Every line below that holds the word "Task" must be listed.

Entries taken from a collection
———

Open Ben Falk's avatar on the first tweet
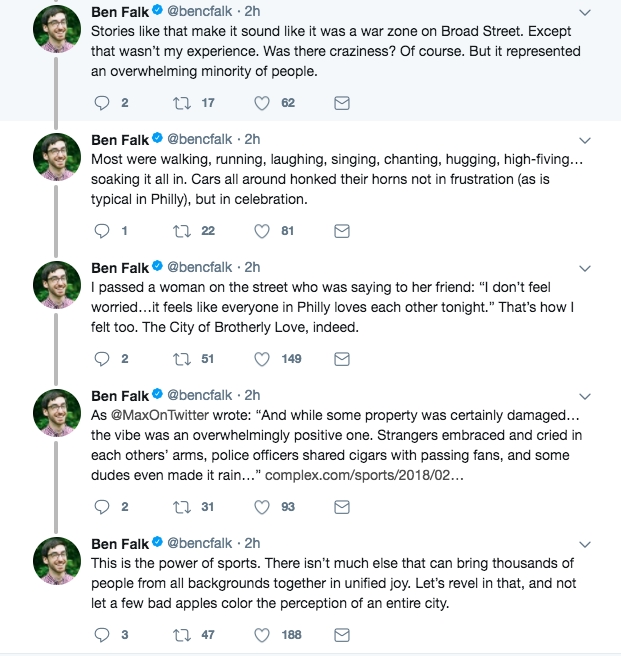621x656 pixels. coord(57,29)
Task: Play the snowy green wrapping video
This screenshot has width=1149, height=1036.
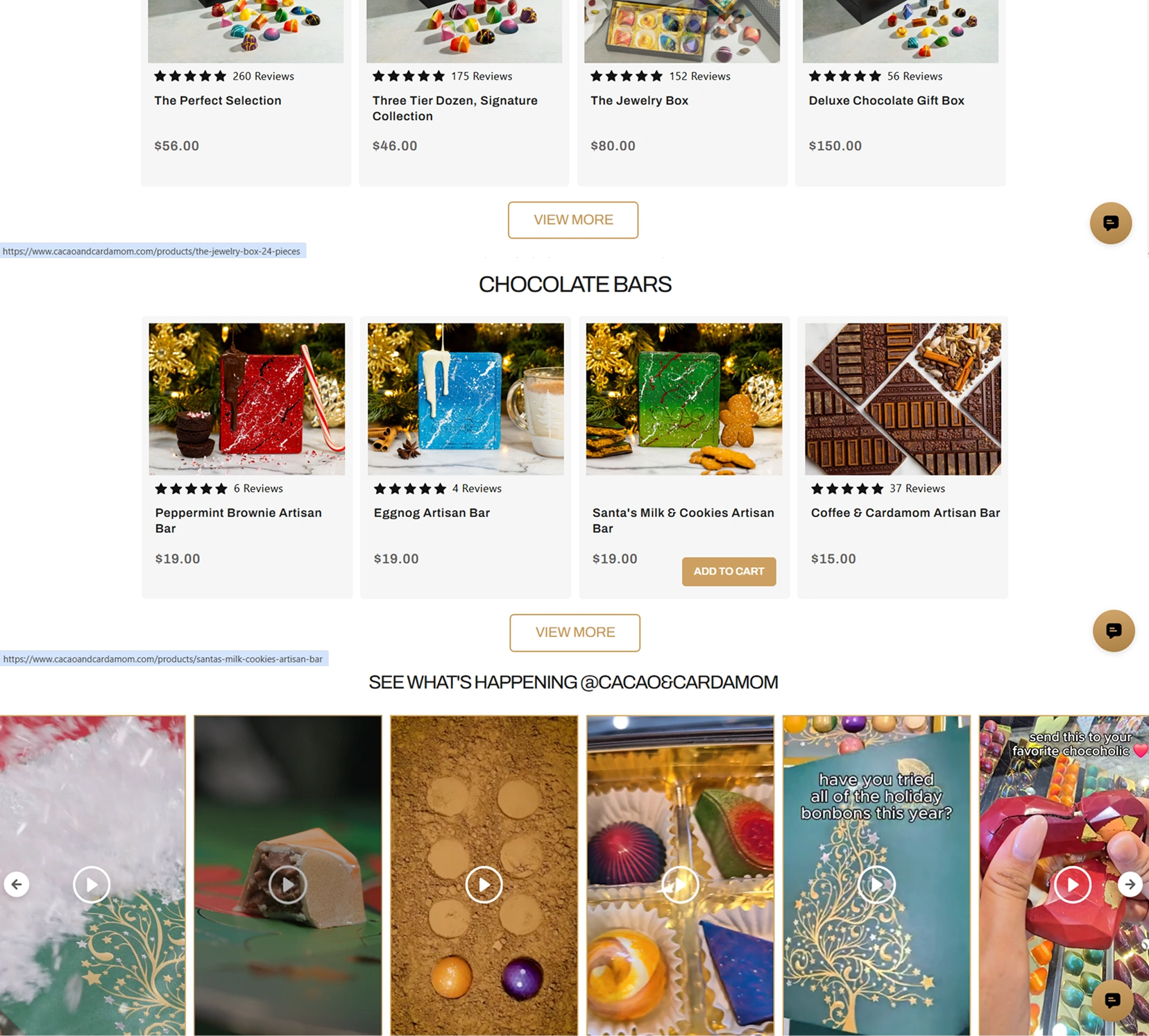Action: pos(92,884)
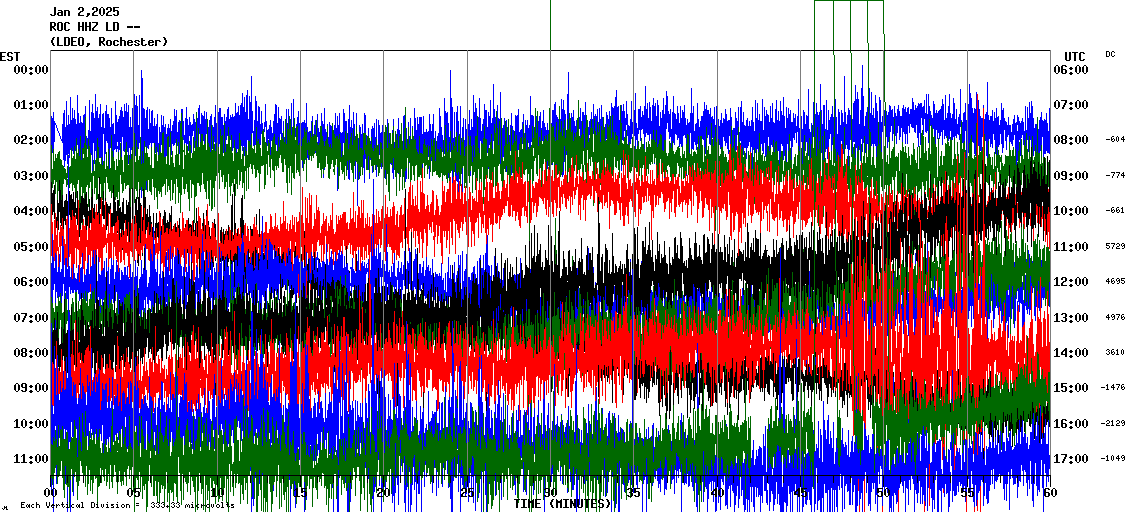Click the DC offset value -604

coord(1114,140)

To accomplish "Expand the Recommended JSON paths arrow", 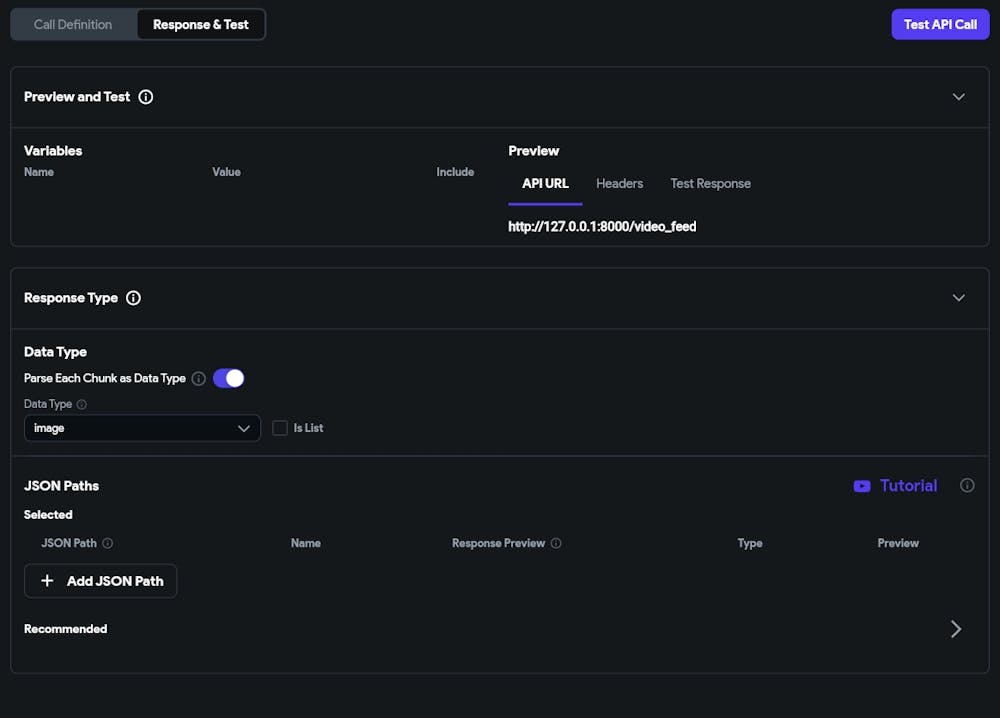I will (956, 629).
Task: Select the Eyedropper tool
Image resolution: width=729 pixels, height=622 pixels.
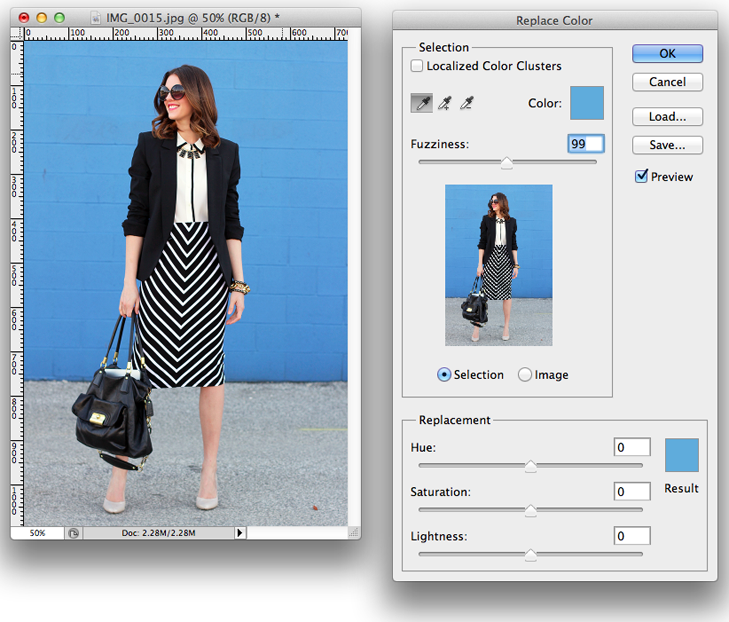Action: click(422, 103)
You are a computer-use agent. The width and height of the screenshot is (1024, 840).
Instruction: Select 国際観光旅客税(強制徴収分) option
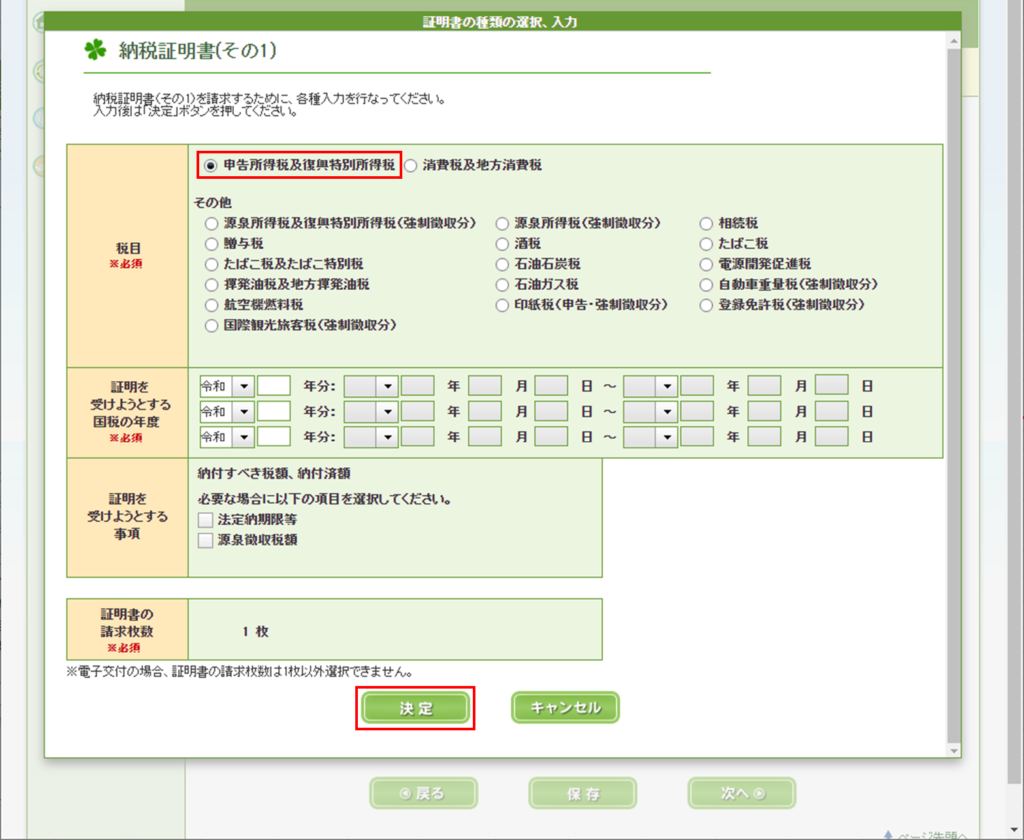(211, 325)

———

• _Exercise output_
Task: Play the snowy green wrapping video
Task: Select the Eyedropper tool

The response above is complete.